* **Extract to read**:
((

The gift of one million dollars committed by Rotary Club of Portland provides the foundation for a project that could exceed $3 million before its doors are opened in May 2010. Bradley-Angle House will seek additional donations from private foundations and individuals to purchase a property, remodel it, and fund basic center operations for three years. As the oldest domestic violence organization on the West coast, Bradley-Angle House was founded in Portland in 1975, by women who needed services and support, neither of which was available anywhere at that time. By joining together these brave survivors blazed a new path toward hope for themselves and all those who have followed.
In its 33 years, Bradley-Angle House has been a national and a regional leader in a movement to create confidentially located safe houses to shelter survivors and provide peer support until they can gain the confidence, skills, and resources needed to live safely on their own. Now Bradley-Angle House will partner with local businesses to build a center that is open and accessible to the public, where conversation, strategizing, and community input can be channeled toward initiatives that will make domestic violence less and less socially acceptable. “The only possibility we have to end domestic violence is to involve the entire community in changing the conditions and perceptions that perpetuate the violence. Until men are as committed as women to reducing domestic and sexual violence, our efforts will continue to be an uphill struggle,” said Karla McFarland, Executive Director at Bradley-Angle House. “We welcome Rotary’s vision in selecting this project from the dozens of worthy submissions. Domestic violence intersects with so many other issues facing our city right now—homelessness, drug addiction, poverty, violence in general, racism, and inequities of class, gender, and sexual orientation.”
Rotary has actively worked to make a difference on the issue of domestic violence in Portland for more than 14 years. Club members regularly volunteer personal time and business resources to assist shelters with all kinds of projects. This past fall the club partnered with Bradley-Angle House and Raphael House of Portland to create a billboard visibility campaign to bring attention to the 21,000 children who witness domestic violence every year in Multnomah County alone. With a brilliantly executed photo donated by Philip Burnett Photography, this billboard campaign is supported by Clear Channel and directs viewers to Rotary’s website, www.rotarypdx.org, where many resources are listed.

))

* **Data segment**:
((

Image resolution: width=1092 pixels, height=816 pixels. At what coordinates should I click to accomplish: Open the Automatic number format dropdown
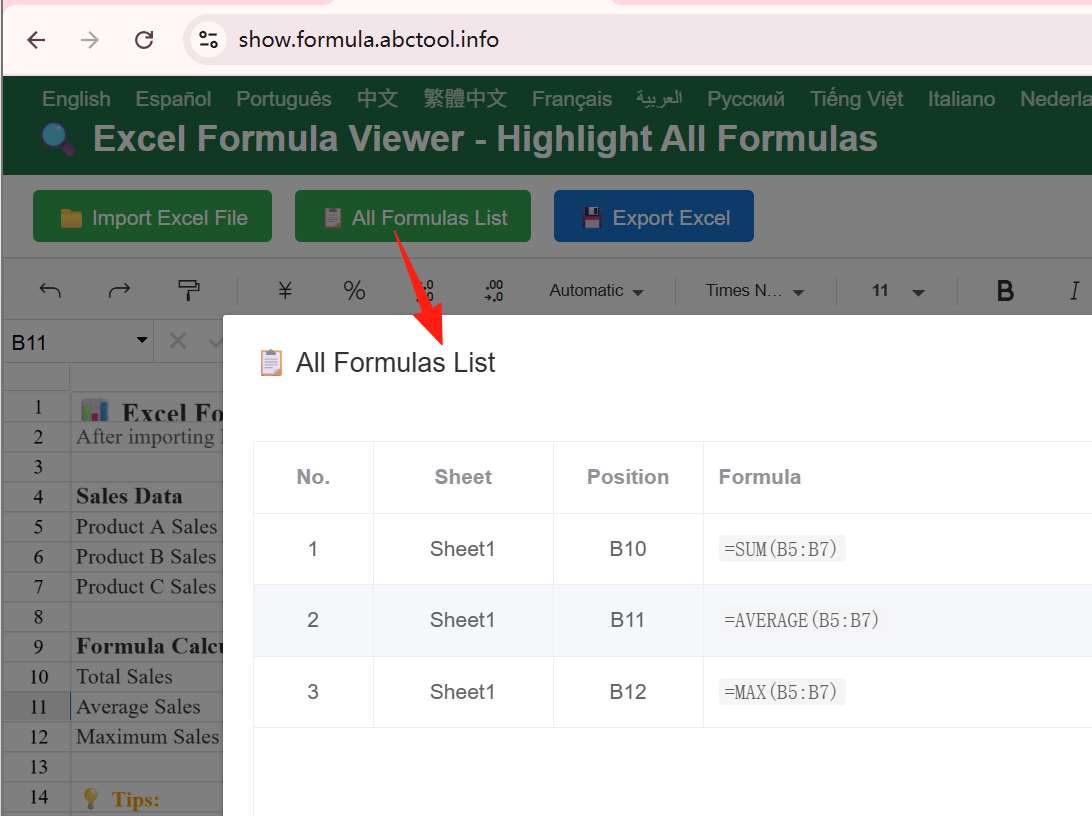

))

* **Objective 1**:
In the piece about Bradley-Angle House, retype everything from "The gift of" down to "who have followed.".
* **Objective 2**:
According to the piece about Bradley-Angle House, in what year was the organization founded in Portland?

* **Written response 1**:
The gift of one million dollars committed by Rotary Club of Portland provides the foundation for a project that could exceed $3 million before its doors are opened in May 2010. Bradley-Angle House will seek additional donations from private foundations and individuals to purchase a property, remodel it, and fund basic center operations for three years. As the oldest domestic violence organization on the West coast, Bradley-Angle House was founded in Portland in 1975, by women who needed services and support, neither of which was available anywhere at that time. By joining together these brave survivors blazed a new path toward hope for themselves and all those who have followed.

* **Written response 2**:
1975